··· Data for processing ···

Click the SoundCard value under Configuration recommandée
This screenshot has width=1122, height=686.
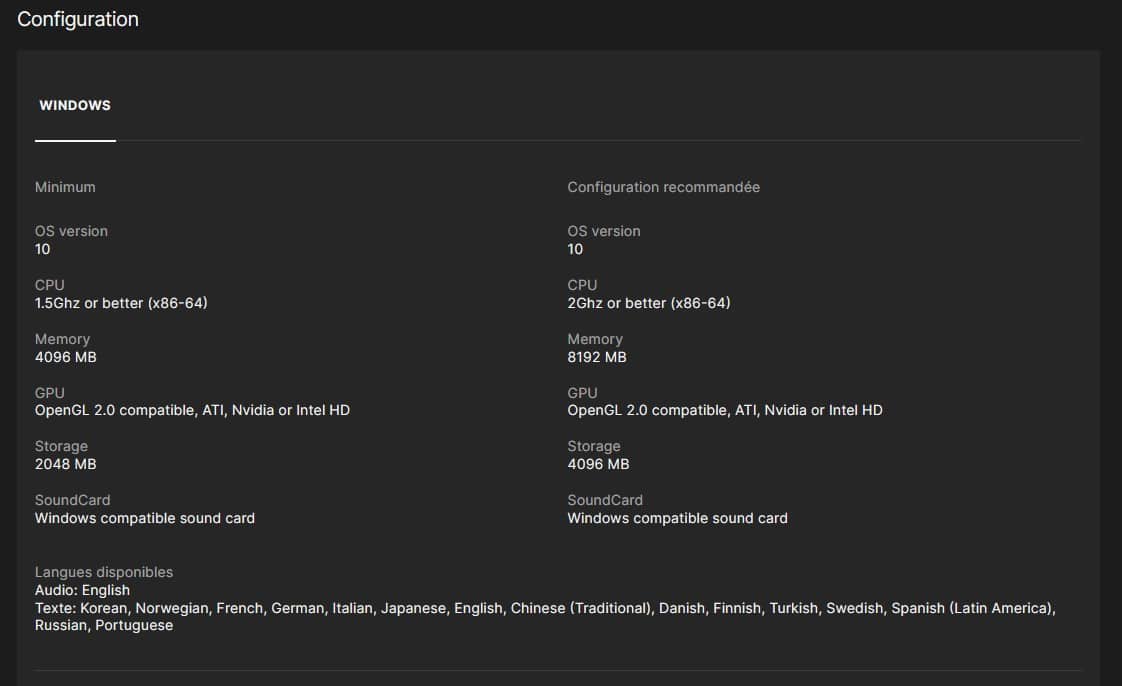pyautogui.click(x=677, y=518)
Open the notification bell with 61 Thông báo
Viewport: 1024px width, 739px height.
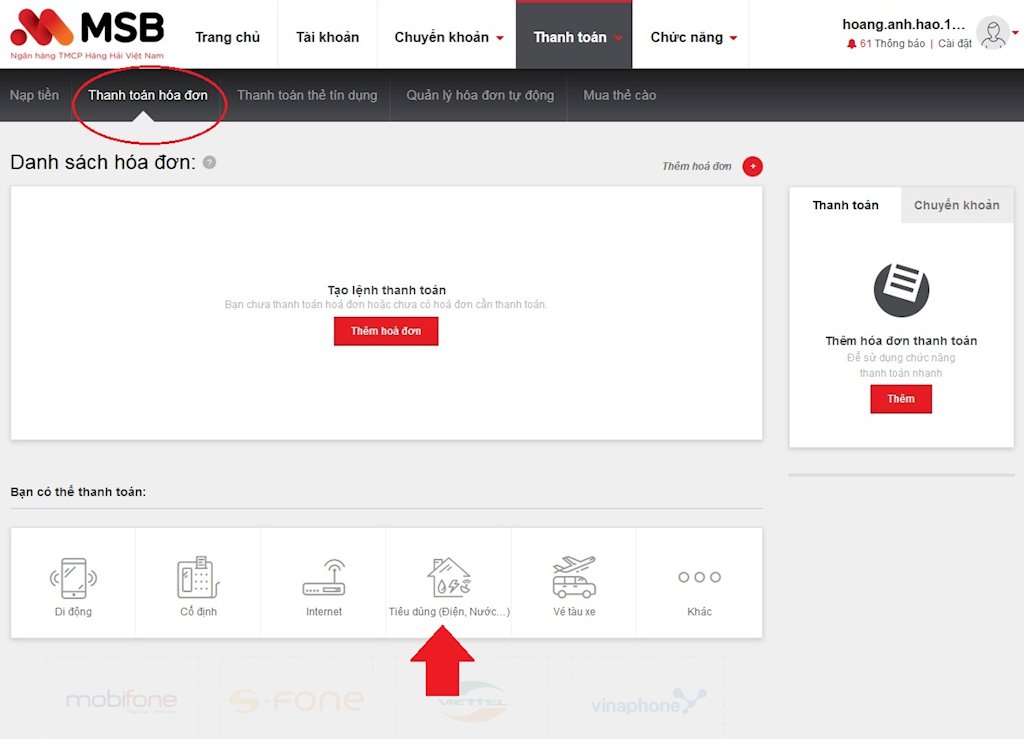(852, 44)
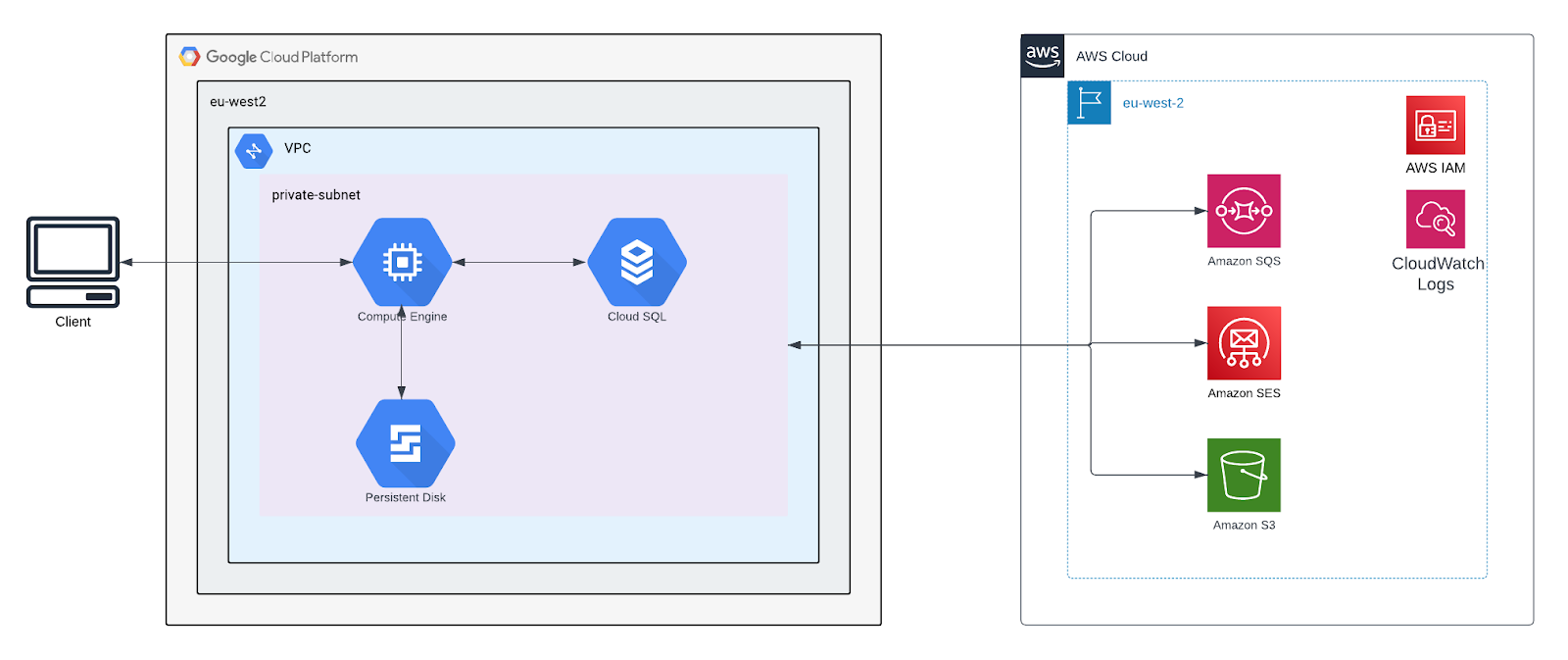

···

• _Directions_
Write the material above out again exactly as it reads, but don't carry over the pictures.

• _Solution for this task_
Click the SoundCard value under Configuration recommandée
This screenshot has width=1122, height=686.
pyautogui.click(x=677, y=518)
Open the notification bell with 61 Thông báo
Viewport: 1024px width, 739px height.
(852, 44)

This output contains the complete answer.